En France, la concurrence a repris entre le 28 juin (Monaco) et le 10 juillet (Marseille). À ces dates, les Parisiens disputaient une ultime compétition, la Coupe du monde des clubs, dans les cocottes-minute américaines. Partis en vacances au lendemain de la finale perdue contre Chelsea, le 13 juillet, les joueurs ont suivi un programme individuel. Ils piaffent déjà d'impatience. Ainsi, Désiré Doué se sent-il déjà « prêt ». Le héros de la finale de la Ligue des champions devra être géré : depuis les Jeux olympiques il y a un an, le néo-international n'a pas levé le pied. Un casse--tête parmi d'autres.
Bien sûr, rien n'oblige Luis Enrique à lancer trop vite Bradley Barcola ou Fabián Ruiz, 73 et 71 matchs disputés en 2024-2025, sur le podium des joueurs les plus utilisés dans les cinq championnats majeurs.

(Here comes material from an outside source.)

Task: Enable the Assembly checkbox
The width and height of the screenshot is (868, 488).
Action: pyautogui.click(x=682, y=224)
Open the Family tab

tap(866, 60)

Quelques seconds rôles sont prêts à saisir le relais : ces jours-ci, Warren Zaïre-Emery et Lucas Hernandez avaient l'air affûtés. Ce dernier pourrait faire souffler Willian Pacho, en tête des minutes jouées la saison dernière (5 355, huitième joueur de champ en Europe). L'indispensable rotation à venir justifie les départs limités - cinq titis et le transfert définitif de Milan Skriniar, déjà prêté depuis janvier à Fenerbahçe.